**YOUR OBJECTIVE:**
The full set of entries, reproduced exactly, is the expected answer.

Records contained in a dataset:
··········
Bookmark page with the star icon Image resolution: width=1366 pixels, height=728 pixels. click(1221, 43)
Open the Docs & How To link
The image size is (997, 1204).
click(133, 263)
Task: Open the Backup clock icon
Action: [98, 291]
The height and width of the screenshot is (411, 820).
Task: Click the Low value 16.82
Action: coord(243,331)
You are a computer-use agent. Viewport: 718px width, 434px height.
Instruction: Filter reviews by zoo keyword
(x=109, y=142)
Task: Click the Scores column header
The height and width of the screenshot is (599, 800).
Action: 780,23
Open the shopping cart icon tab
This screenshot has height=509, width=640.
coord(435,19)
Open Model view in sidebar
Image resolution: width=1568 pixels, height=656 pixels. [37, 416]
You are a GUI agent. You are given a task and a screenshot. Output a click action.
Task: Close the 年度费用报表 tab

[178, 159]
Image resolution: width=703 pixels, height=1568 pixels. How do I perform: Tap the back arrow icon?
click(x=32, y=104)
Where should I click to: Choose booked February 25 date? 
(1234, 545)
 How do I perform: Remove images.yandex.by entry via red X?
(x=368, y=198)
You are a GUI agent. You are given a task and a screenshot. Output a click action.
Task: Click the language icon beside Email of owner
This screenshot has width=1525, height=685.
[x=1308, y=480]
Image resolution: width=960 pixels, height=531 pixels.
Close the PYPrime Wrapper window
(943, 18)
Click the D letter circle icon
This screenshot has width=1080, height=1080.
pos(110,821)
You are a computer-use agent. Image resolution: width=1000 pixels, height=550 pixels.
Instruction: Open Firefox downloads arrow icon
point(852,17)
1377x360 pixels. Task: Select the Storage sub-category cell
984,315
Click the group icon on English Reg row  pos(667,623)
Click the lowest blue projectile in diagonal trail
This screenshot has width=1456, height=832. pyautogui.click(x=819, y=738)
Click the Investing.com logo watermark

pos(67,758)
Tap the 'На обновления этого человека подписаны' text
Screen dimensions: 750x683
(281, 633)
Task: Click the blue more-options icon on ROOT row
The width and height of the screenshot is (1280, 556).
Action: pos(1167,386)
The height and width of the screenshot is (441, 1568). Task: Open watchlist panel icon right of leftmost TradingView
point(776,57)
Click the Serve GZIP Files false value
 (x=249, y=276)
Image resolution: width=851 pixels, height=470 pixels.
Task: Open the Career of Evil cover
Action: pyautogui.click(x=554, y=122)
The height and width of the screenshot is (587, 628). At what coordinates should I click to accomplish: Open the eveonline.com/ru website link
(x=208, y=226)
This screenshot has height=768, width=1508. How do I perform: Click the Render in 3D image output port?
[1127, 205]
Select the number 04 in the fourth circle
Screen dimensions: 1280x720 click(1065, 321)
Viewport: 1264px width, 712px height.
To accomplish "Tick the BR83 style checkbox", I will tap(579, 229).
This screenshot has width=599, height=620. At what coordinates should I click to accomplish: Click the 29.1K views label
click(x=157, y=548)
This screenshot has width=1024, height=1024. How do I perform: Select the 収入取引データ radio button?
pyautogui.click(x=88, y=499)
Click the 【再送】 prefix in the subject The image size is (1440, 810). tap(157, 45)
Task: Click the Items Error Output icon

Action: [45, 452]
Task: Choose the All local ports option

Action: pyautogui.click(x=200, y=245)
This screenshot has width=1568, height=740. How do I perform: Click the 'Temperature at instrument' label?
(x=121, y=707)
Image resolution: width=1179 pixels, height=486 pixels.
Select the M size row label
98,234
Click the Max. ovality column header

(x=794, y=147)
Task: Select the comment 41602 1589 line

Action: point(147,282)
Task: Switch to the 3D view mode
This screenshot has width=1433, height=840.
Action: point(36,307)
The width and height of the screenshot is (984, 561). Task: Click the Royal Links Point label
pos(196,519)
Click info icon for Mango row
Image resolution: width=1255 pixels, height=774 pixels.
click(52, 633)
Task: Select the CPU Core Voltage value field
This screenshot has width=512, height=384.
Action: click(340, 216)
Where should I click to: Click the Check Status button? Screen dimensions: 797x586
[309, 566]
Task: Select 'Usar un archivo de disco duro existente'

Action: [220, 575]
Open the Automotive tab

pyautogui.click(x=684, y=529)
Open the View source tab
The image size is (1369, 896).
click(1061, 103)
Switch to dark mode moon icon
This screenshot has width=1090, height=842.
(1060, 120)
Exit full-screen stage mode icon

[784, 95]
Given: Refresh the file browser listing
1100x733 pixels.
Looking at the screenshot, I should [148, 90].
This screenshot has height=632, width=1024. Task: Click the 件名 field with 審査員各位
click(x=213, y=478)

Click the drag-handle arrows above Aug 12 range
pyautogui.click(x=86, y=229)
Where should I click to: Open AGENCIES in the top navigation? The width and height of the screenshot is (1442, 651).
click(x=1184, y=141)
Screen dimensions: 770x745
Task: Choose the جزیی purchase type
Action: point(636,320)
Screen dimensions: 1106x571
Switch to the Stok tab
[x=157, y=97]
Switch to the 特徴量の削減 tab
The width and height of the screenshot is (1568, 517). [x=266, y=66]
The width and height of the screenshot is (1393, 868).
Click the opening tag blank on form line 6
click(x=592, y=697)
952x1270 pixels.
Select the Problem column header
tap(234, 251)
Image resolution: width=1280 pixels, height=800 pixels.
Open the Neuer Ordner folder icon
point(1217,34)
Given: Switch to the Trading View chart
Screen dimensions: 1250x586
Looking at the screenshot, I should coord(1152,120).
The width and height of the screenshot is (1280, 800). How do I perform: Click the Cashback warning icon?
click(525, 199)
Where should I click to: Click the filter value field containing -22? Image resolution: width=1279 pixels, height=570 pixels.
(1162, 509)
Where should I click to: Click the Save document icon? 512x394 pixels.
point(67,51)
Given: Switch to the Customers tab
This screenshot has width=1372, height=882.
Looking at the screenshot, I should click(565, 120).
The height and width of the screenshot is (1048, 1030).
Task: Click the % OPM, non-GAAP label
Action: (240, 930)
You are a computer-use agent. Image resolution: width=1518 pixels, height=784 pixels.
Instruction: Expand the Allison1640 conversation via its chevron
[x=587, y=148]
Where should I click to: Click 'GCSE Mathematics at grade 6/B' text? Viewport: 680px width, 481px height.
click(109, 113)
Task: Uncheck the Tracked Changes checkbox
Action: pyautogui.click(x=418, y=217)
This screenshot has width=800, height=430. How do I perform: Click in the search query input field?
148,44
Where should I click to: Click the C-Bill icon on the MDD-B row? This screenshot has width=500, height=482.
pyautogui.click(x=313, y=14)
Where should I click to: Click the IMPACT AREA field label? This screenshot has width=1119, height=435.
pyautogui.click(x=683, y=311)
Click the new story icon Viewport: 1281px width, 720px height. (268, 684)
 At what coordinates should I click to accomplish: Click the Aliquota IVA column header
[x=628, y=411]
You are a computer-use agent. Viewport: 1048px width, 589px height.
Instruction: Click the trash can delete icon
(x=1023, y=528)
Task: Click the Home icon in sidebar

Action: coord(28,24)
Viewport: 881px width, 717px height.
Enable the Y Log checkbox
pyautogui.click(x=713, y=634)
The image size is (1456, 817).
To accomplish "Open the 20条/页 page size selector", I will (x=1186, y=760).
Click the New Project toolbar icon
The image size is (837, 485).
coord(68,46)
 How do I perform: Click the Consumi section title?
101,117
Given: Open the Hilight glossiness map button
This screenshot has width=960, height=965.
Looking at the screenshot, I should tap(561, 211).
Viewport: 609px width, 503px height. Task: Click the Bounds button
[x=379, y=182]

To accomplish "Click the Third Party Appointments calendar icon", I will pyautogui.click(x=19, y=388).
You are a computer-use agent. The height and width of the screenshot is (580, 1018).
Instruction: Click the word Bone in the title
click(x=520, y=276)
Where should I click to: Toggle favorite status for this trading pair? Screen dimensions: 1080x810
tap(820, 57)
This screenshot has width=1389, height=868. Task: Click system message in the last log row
··········
**RESULT OF THIS EXERCISE:**
Bookmark page with the star icon Image resolution: width=1366 pixels, height=728 pixels. click(1221, 43)
Open the Docs & How To link
The image size is (997, 1204).
click(133, 263)
Task: Open the Backup clock icon
Action: [98, 291]
The height and width of the screenshot is (411, 820).
Task: Click the Low value 16.82
Action: coord(243,331)
You are a computer-use agent. Viewport: 718px width, 434px height.
Instruction: Filter reviews by zoo keyword
(x=109, y=142)
Task: Click the Scores column header
The height and width of the screenshot is (599, 800).
Action: 780,23
Open the shopping cart icon tab
This screenshot has height=509, width=640.
coord(435,19)
Open Model view in sidebar
Image resolution: width=1568 pixels, height=656 pixels. [37, 416]
You are a GUI agent. You are given a task and a screenshot. Output a click action.
Task: Close the 年度费用报表 tab

[178, 159]
Image resolution: width=703 pixels, height=1568 pixels. How do I perform: Tap the back arrow icon?
click(x=32, y=104)
Where should I click to: Choose booked February 25 date? 
(1234, 545)
 How do I perform: Remove images.yandex.by entry via red X?
(x=368, y=198)
You are a GUI agent. You are given a task and a screenshot. Output a click action.
Task: Click the language icon beside Email of owner
This screenshot has width=1525, height=685.
[x=1308, y=480]
Image resolution: width=960 pixels, height=531 pixels.
Close the PYPrime Wrapper window
(943, 18)
Click the D letter circle icon
This screenshot has width=1080, height=1080.
pos(110,821)
You are a computer-use agent. Image resolution: width=1000 pixels, height=550 pixels.
Instruction: Open Firefox downloads arrow icon
point(852,17)
1377x360 pixels. Task: Select the Storage sub-category cell
984,315
Click the group icon on English Reg row  pos(667,623)
Click the lowest blue projectile in diagonal trail
This screenshot has width=1456, height=832. pyautogui.click(x=819, y=738)
Click the Investing.com logo watermark

pos(67,758)
Tap the 'На обновления этого человека подписаны' text
Screen dimensions: 750x683
(281, 633)
Task: Click the blue more-options icon on ROOT row
The width and height of the screenshot is (1280, 556).
Action: pos(1167,386)
The height and width of the screenshot is (441, 1568). Task: Open watchlist panel icon right of leftmost TradingView
point(776,57)
Click the Serve GZIP Files false value
 (x=249, y=276)
Image resolution: width=851 pixels, height=470 pixels.
Task: Open the Career of Evil cover
Action: pyautogui.click(x=554, y=122)
The height and width of the screenshot is (587, 628). At what coordinates should I click to accomplish: Open the eveonline.com/ru website link
(x=208, y=226)
This screenshot has height=768, width=1508. How do I perform: Click the Render in 3D image output port?
[1127, 205]
Select the number 04 in the fourth circle
Screen dimensions: 1280x720 click(1065, 321)
Viewport: 1264px width, 712px height.
To accomplish "Tick the BR83 style checkbox", I will tap(579, 229).
This screenshot has width=599, height=620. At what coordinates should I click to accomplish: Click the 29.1K views label
click(x=157, y=548)
This screenshot has width=1024, height=1024. How do I perform: Select the 収入取引データ radio button?
pyautogui.click(x=88, y=499)
Click the 【再送】 prefix in the subject The image size is (1440, 810). tap(157, 45)
Task: Click the Items Error Output icon

Action: [45, 452]
Task: Choose the All local ports option

Action: pyautogui.click(x=200, y=245)
This screenshot has width=1568, height=740. How do I perform: Click the 'Temperature at instrument' label?
(x=121, y=707)
Image resolution: width=1179 pixels, height=486 pixels.
Select the M size row label
98,234
Click the Max. ovality column header

(x=794, y=147)
Task: Select the comment 41602 1589 line

Action: point(147,282)
Task: Switch to the 3D view mode
This screenshot has width=1433, height=840.
Action: point(36,307)
The width and height of the screenshot is (984, 561). Task: Click the Royal Links Point label
pos(196,519)
Click info icon for Mango row
Image resolution: width=1255 pixels, height=774 pixels.
click(52, 633)
Task: Select the CPU Core Voltage value field
This screenshot has width=512, height=384.
Action: click(340, 216)
Where should I click to: Click the Check Status button? Screen dimensions: 797x586
[309, 566]
Task: Select 'Usar un archivo de disco duro existente'

Action: [220, 575]
Open the Automotive tab

pyautogui.click(x=684, y=529)
Open the View source tab
The image size is (1369, 896).
click(1061, 103)
Switch to dark mode moon icon
This screenshot has width=1090, height=842.
(1060, 120)
Exit full-screen stage mode icon

[784, 95]
Given: Refresh the file browser listing
1100x733 pixels.
Looking at the screenshot, I should [148, 90].
This screenshot has height=632, width=1024. Task: Click the 件名 field with 審査員各位
click(x=213, y=478)

Click the drag-handle arrows above Aug 12 range
pyautogui.click(x=86, y=229)
Where should I click to: Open AGENCIES in the top navigation? The width and height of the screenshot is (1442, 651).
click(x=1184, y=141)
Screen dimensions: 770x745
Task: Choose the جزیی purchase type
Action: point(636,320)
Screen dimensions: 1106x571
Switch to the Stok tab
[x=157, y=97]
Switch to the 特徴量の削減 tab
The width and height of the screenshot is (1568, 517). [x=266, y=66]
The width and height of the screenshot is (1393, 868).
Click the opening tag blank on form line 6
click(x=592, y=697)
952x1270 pixels.
Select the Problem column header
tap(234, 251)
Image resolution: width=1280 pixels, height=800 pixels.
Open the Neuer Ordner folder icon
point(1217,34)
Given: Switch to the Trading View chart
Screen dimensions: 1250x586
Looking at the screenshot, I should coord(1152,120).
The width and height of the screenshot is (1280, 800). How do I perform: Click the Cashback warning icon?
click(525, 199)
Where should I click to: Click the filter value field containing -22? Image resolution: width=1279 pixels, height=570 pixels.
(1162, 509)
Where should I click to: Click the Save document icon? 512x394 pixels.
point(67,51)
Given: Switch to the Customers tab
This screenshot has width=1372, height=882.
Looking at the screenshot, I should click(565, 120).
The height and width of the screenshot is (1048, 1030).
Task: Click the % OPM, non-GAAP label
Action: (240, 930)
You are a computer-use agent. Image resolution: width=1518 pixels, height=784 pixels.
Instruction: Expand the Allison1640 conversation via its chevron
[x=587, y=148]
Where should I click to: Click 'GCSE Mathematics at grade 6/B' text? Viewport: 680px width, 481px height.
click(109, 113)
Task: Uncheck the Tracked Changes checkbox
Action: pyautogui.click(x=418, y=217)
This screenshot has width=800, height=430. How do I perform: Click in the search query input field?
148,44
Where should I click to: Click the C-Bill icon on the MDD-B row? This screenshot has width=500, height=482.
pyautogui.click(x=313, y=14)
Where should I click to: Click the IMPACT AREA field label? This screenshot has width=1119, height=435.
pyautogui.click(x=683, y=311)
Click the new story icon Viewport: 1281px width, 720px height. (268, 684)
 At what coordinates should I click to accomplish: Click the Aliquota IVA column header
[x=628, y=411]
You are a computer-use agent. Viewport: 1048px width, 589px height.
Instruction: Click the trash can delete icon
(x=1023, y=528)
Task: Click the Home icon in sidebar

Action: coord(28,24)
Viewport: 881px width, 717px height.
Enable the Y Log checkbox
pyautogui.click(x=713, y=634)
The image size is (1456, 817).
To accomplish "Open the 20条/页 page size selector", I will (x=1186, y=760).
Click the New Project toolbar icon
The image size is (837, 485).
coord(68,46)
 How do I perform: Click the Consumi section title?
101,117
Given: Open the Hilight glossiness map button
This screenshot has width=960, height=965.
Looking at the screenshot, I should tap(561, 211).
Viewport: 609px width, 503px height. Task: Click the Bounds button
[x=379, y=182]

To accomplish "Click the Third Party Appointments calendar icon", I will pyautogui.click(x=19, y=388).
You are a computer-use agent. The height and width of the screenshot is (580, 1018).
Instruction: Click the word Bone in the title
click(x=520, y=276)
Where should I click to: Toggle favorite status for this trading pair? Screen dimensions: 1080x810
tap(820, 57)
This screenshot has width=1389, height=868. Task: Click system message in the last log row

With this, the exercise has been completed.